▸ **Excerpted data**
--------------------------------

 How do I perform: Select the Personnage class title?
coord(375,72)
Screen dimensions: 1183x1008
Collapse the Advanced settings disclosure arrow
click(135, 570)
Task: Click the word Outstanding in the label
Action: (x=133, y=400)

--------------------------------

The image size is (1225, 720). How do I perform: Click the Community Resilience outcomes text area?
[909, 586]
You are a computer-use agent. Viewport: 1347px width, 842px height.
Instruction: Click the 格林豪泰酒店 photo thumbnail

--------------------------------

▸ **What you should do**
Send back an exact copy of only the lines from the line with "The image size" up to and including the line with "Instruction: Click the 格林豪泰酒店 photo thumbnail" in the data above.

▸ **Task solution**
The image size is (1225, 720). How do I perform: Click the Community Resilience outcomes text area?
[909, 586]
You are a computer-use agent. Viewport: 1347px width, 842px height.
Instruction: Click the 格林豪泰酒店 photo thumbnail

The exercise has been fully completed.